## start Records provided

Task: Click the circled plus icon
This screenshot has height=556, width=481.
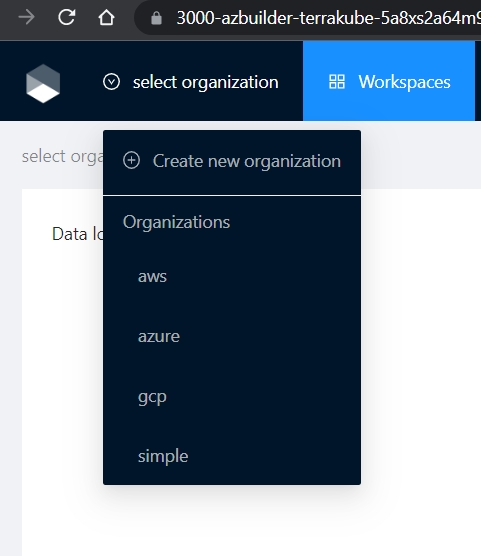Action: click(x=132, y=160)
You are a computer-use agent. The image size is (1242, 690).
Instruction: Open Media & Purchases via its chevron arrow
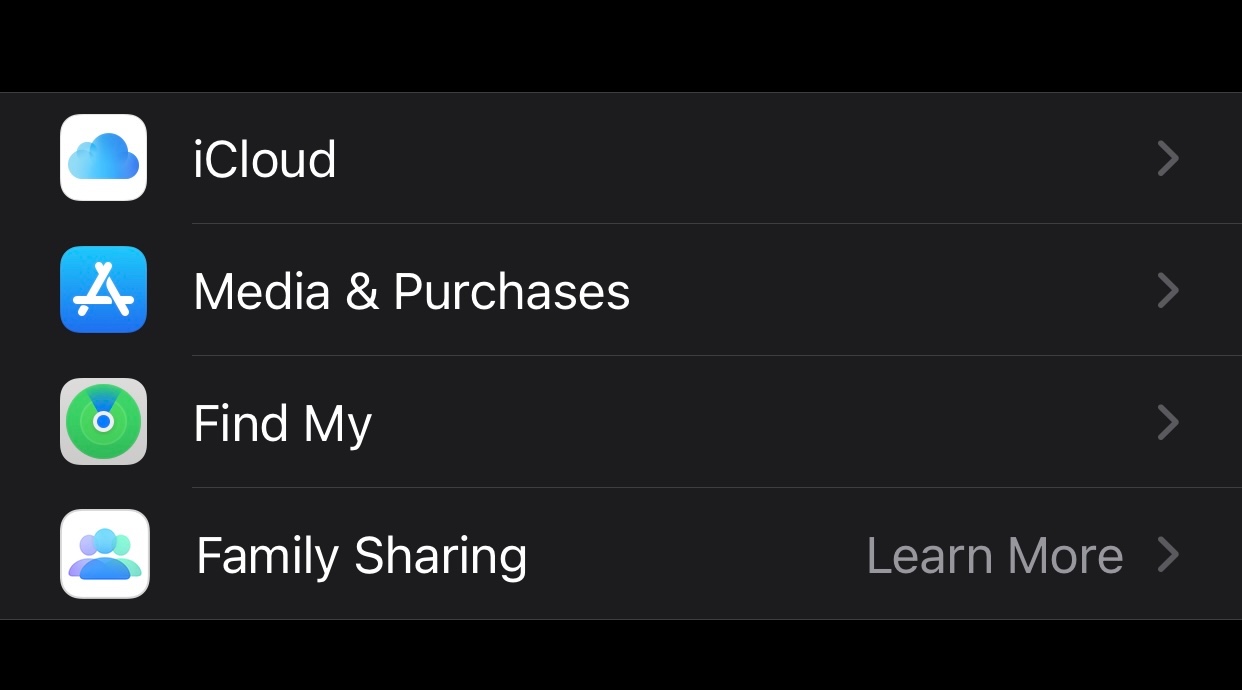point(1168,290)
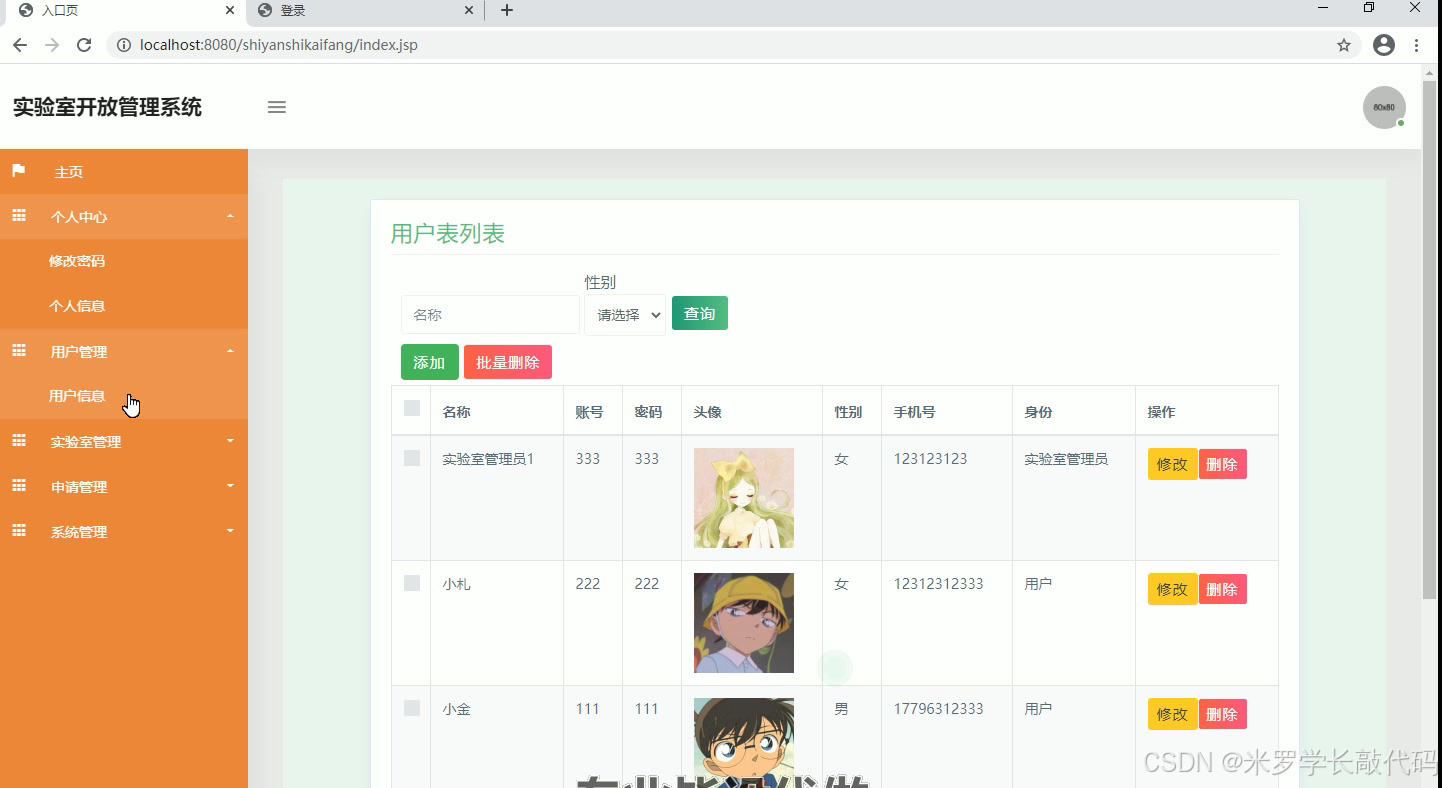This screenshot has height=788, width=1442.
Task: Click the grid icon next to 实验室管理
Action: click(18, 441)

## end Records provided

■ **Required task**: Copy every line of the listing above word for word, leaving out the pictures.

■ **Output below**:
Task: Click the circled plus icon
This screenshot has height=556, width=481.
Action: click(x=132, y=160)
You are a computer-use agent. The image size is (1242, 690).
Instruction: Open Media & Purchases via its chevron arrow
point(1168,290)
This screenshot has height=788, width=1442.
Task: Click the grid icon next to 实验室管理
Action: click(18, 441)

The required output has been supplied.